• Extrait de page:
Daniil Medvedev
L’âme russe
Par Rémi Capber
Vous connaissez Daniil. Peut-être Medvedev. Et de nombreux Daniil Medvedev. Sur le court comme en dehors, le Russe, finaliste du dernier US Open, échappe aux étiquettes. Portrait.
« C’est comme les poupées russes qui s’emboîtent. Il y en a une grande et, en dessous, il y a des nuances de jeu. » C’était il y a quelques semaines. Daniil Medvedev n’était pas encore finaliste de l’US Open. Mais le Russe de 23 ans venait de vivre ses premiers bouleversements estivaux, à l’heure où les fans gardent sur le circuit un œil un peu distant, les pieds dans le sable chaud et le spritz à la main, dans un grand verre bien frais. Gilles Cervara, son entraîneur français, se réjouissait des possibilités de son poulain, après que ce dernier eut soulevé le vase déroutant du Masters 1000 de Cincinnati.
Les poupées russes. Un poncif, un vrai, à l’heure d’évoquer en vrac : le pays des tsars et du communisme moustachu, les immensités d’acier, de bronze ou de béton des statues soviétiques, les babouchkas en chapkas et robes longues, jamais loin du samovar familial dans l’isba sibérienne… Parmi ces allégories figurant la Mère Russie, la matriochka aux joues rouges, qui renferme une matriochka aux joues rouges, elle-même dévoilant une matriochka aux joues rouges, raconte un peu de l’âme russe : la vérité se cache toujours derrière les apparences et il faut ouvrir bien des poupées gigognes pour comprendre une personne.
Le Joueur, Fiodor Dostoïevski (1866)
Sa silhouette de grand escogriffe n’a pas grand-chose à voir avec ces sympathiques poupées replètes, mais Daniil Medvedev semble parfois nous montrer une nouvelle matriochka à chacun de ses coups de raquette. « Il est capable de jouer plusieurs types de jeu », continue Gilles Cervara dans L’Équipe, au milieu du mois d’août. « Il peut avoir des coups très tendus, très plats et très longs. Il peut jouer sans rythme. Mais il est aussi capable de développer un jeu hyper agressif et de mettre des coups de fond de court qui font des points gagnants. » De monter au filet, également, à l’image de sa finale face à Rafael Nadal, à l’US Open : il était allé chercher 30 % de ses points à la volée… Stan Wawrinka en a d’ailleurs subi les conséquences en quart de finale. Ses qualificatifs ? Solide. Un jeu pénible à jouer. Différent. Revers très à plat. Et le Suisse de conclure : « Il est très fort pour vous faire perdre votre rythme. »

• Extrait de données:
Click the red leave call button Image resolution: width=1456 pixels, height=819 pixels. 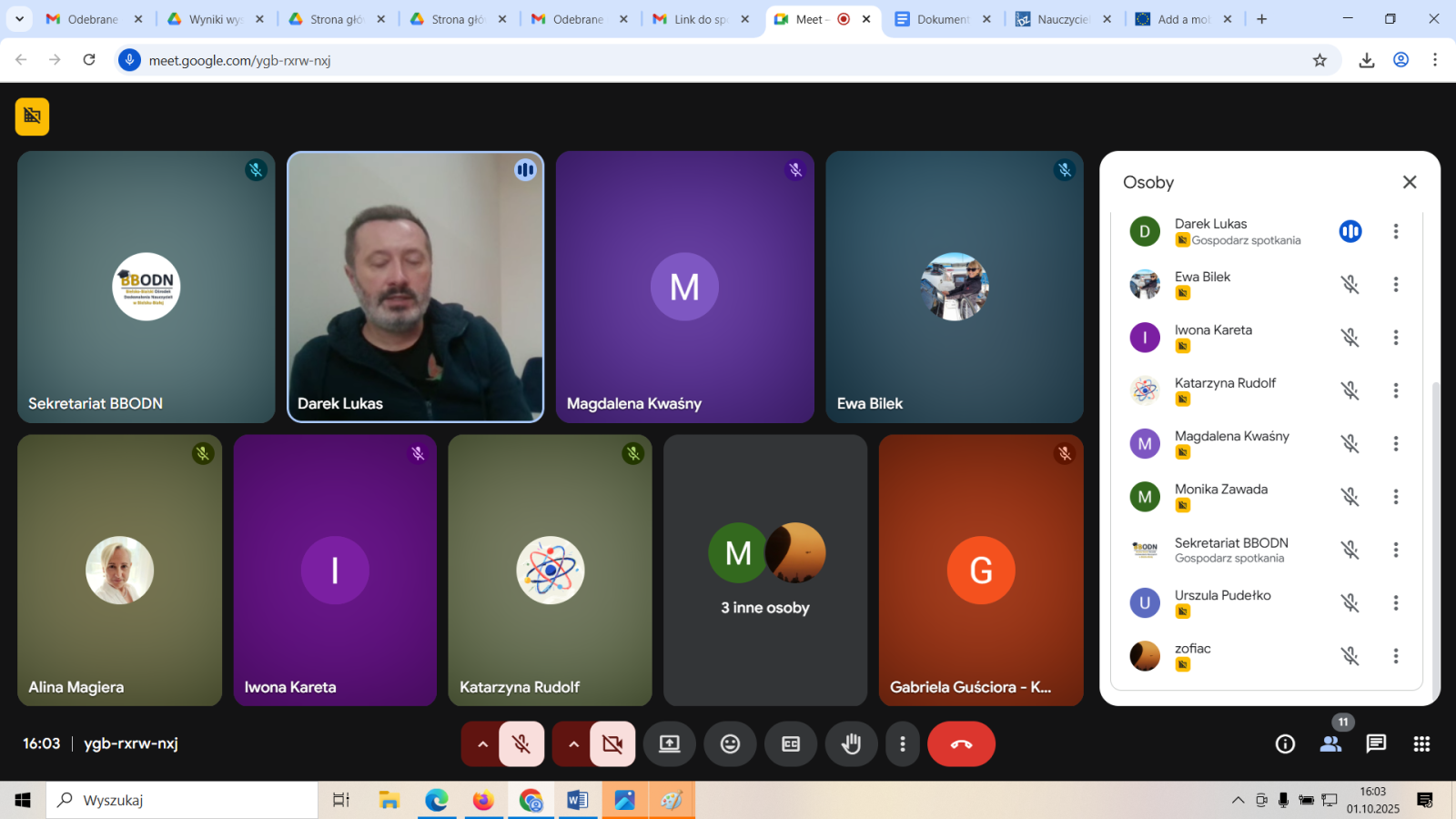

• Consigne 1: Dans le portrait de Daniil Medvedev, relevez les qualificatifs énumérés juste après « Ses qualificatifs ? ».
• Consigne 2: Reprenez le portrait de Daniil Medvedev à la suite de sa dernière phrase et poursuivez-en la rédaction.

• Corrigé 1:
Solide
Un jeu pénible à jouer
Différent
Revers très à plat

• Corrigé 2:
Dans une chronique pour L’Équipe, Mats Wilander, qui compare le bonhomme à un félin de sa génération, le chat Mecir, au jeu tout aussi illisible, l’exprime en des termes bien plus crus : « Daniil Medvedev vous pousse à croire que vous jouez un tennis de merde. »
Lui pratique un tennis anachronique, soutenu par un sens du jeu ébouriffant. Un coup droit à la préparation étrange, un revers qui va chercher loin, loin derrière, une âme de contreur qui vous met en échec, mais une adaptation permanente aux circonstances, possible lorsqu’on sait tout faire. « J’essaie de faire rater aux joueurs des coups qu’ils n’ont pas l’habitude de jouer », confirme-t-il en conférence de presse. « J’ai gagné de nombreux matchs simplement parce que l’adversaire ne s’habituait pas à mon jeu et ratait beaucoup. » Faire en sorte que son vis-à-vis réfléchisse, gamberge, tergiverse, au point qu’il ne sache plus comment ni quoi faire. L’amener à ouvrir, confiant, une matriochka sur le tout premier point ; en montrer une nouvelle sur le deuxième à ce joueur curieux ; le voir en sortir, étonné, une troisième dans la foulée, puis une quatrième et une cinquième… « Une série comporte le plus souvent cinq, sept ou dix poupées, détaille l’indispensable Wikipédia, mais peut aller, pour les plus grands modèles, jusqu’à 64. » 64. L’adversaire de Daniil Medvedev risque bien d’en casser sa raquette.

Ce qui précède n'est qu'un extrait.